3

When constructing a regular expression for matching a list of candidate strings, how to ensure all the strings can be matched? For example,

This regular expression (?:O|SO|S|OH|OS)(?:\s?[-+*°.1-9]){0,4} can match all the examples below

O 4 2 -
O 2 - 
SO 4 * - 2 
S 2- 

However, if I swap S and SO, the resulting regular expression (?:O|S|SO|OH|OS)(?:\s?[-+*°.1-9]){0,4} failed to match the SO 4 * - 2 as a whole, instead it is separated into two matches: S and O 4 * - 2.

So my confusion is how to order the list of candidate strings in the regular expression, so that all of them can be safely and uniquely matched? Since the actual list of candidate strings in my project is a bit more complicated than the example, is there a sorting algorithm that can achieve this?

John Kugelman
  • 349,597
  • 67
  • 533
  • 578
meTchaikovsky
  • 7,478
  • 2
  • 15
  • 34
  • @41686d6564standsw.Palestine No, it does not work for me, the SO4 is not matched, see https://regex101.com/r/zbBHWG/1 – meTchaikovsky Apr 25 '22 at 02:10
  • Ah, my bad. Well, the problem is that everything in your pattern after the first non-capturing group is optional. So, `S` alone is considered a match. Then, because another match can start with `O` and the remaining text satisfies the rest of the pattern, it's considered a new match. You just have to order the elements in your non-capturing group in a way that doesn't allow "sub-matches" to be caught first. The easiest way to achieve that is to list them in a descending order by length. – 41686d6564 stands w. Palestine Apr 25 '22 at 02:17
  • Different RE implementations handle this differently. Some regex engines try to get the largest match for each component. Some engines try to make the whole expression match as much as possible. – Tim Roberts Apr 25 '22 at 02:17
  • Note that you don't _have_ to order them by length; that's just the easiest way that should work regardless of what elements you have. If you want to be more specific about it, just make sure the former ones cannot override latter ones. For example, don't put `S` before `SO` and don't put `O` before `OS` or `OH`. – 41686d6564 stands w. Palestine Apr 25 '22 at 02:22
  • The interesting part here is not only the reordering of the alternatives, it is the word boundary that prevents a partial match and changing the quantifier to `{1,4}` to match at least one of the characters in the character class. – The fourth bird Apr 25 '22 at 13:03

3 Answers3

1

You could add \b word boundary assertions to ensure that O and S match a whole word.

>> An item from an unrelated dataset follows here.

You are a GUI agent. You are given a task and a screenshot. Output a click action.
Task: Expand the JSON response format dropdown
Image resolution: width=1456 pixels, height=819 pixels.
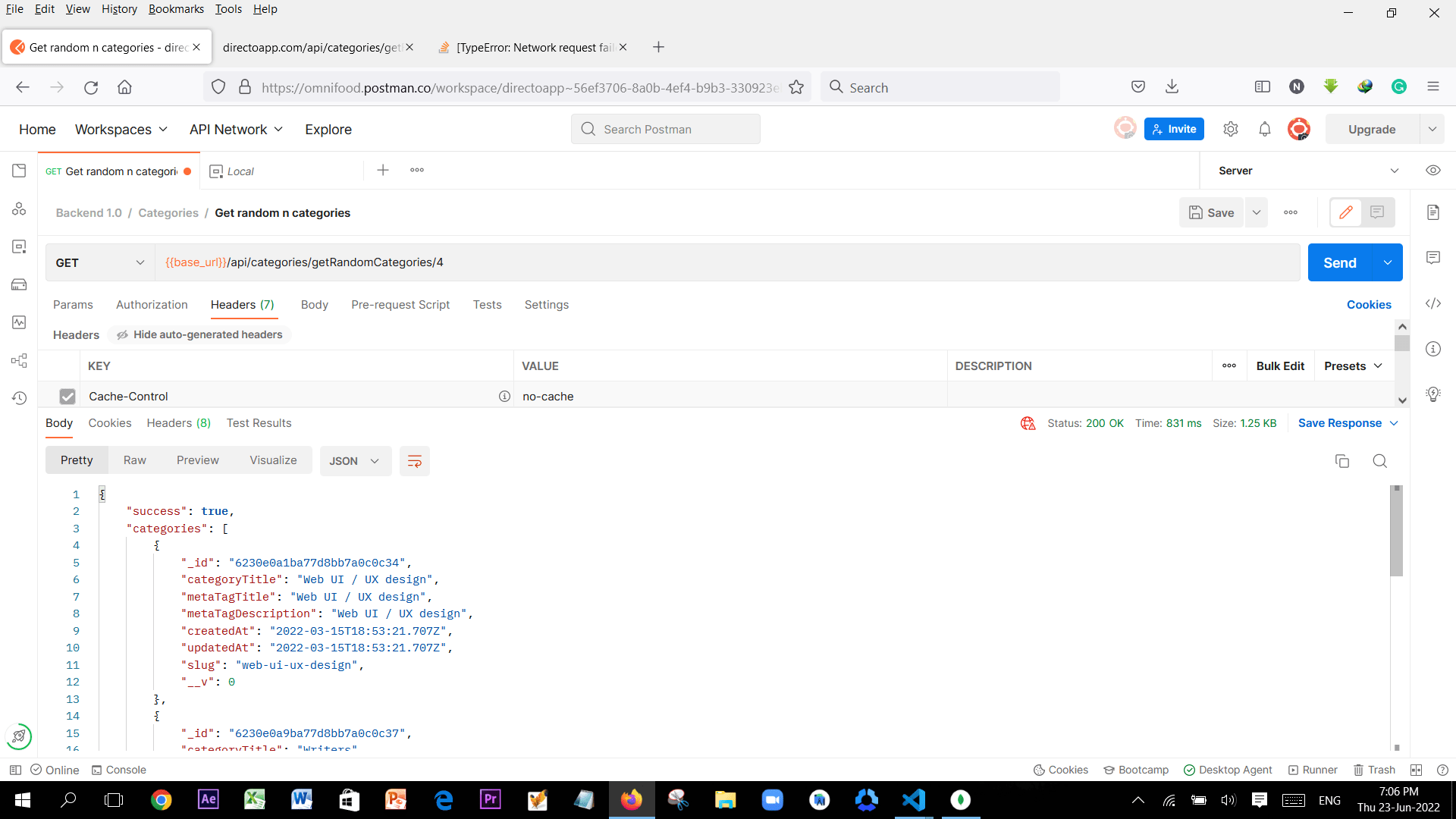(x=355, y=460)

\b(?:O|S|SO|OH|OS)\b(?:\s?[-+*°.1-9]){0,4}

Demo: https://regex101.com/r/xmrZP0/1

John Kugelman
  • 349,597
  • 67
  • 533
  • 578
  • This is great and all (in that it fixes this specific problem), but it does not address the underlying one. – 41686d6564 stands w. Palestine Apr 25 '22 at 02:24
  • I think it does address the underlying problem. It's more robust than carefully ordering the `|` options. If there's a deficiency can you post an example that it handles incorrectly so I can improve it? – John Kugelman Apr 25 '22 at 02:26
  • Sure, suppose the pattern was something like `(?:O|S|SO|OH|OS).??`. A word boundary wouldn't help here. You'd have to order them correctly if you want to ensure that "SO" has a higher priority than "S", for example. Note that I'm only bringing this up because the OP has mentioned that their real-life scenario is more complicated. Otherwise, this would be a good solution that works for this specific case. – 41686d6564 stands w. Palestine Apr 25 '22 at 02:35
1

The regular expression engine tries to match the alternatives in the order in which they are specified.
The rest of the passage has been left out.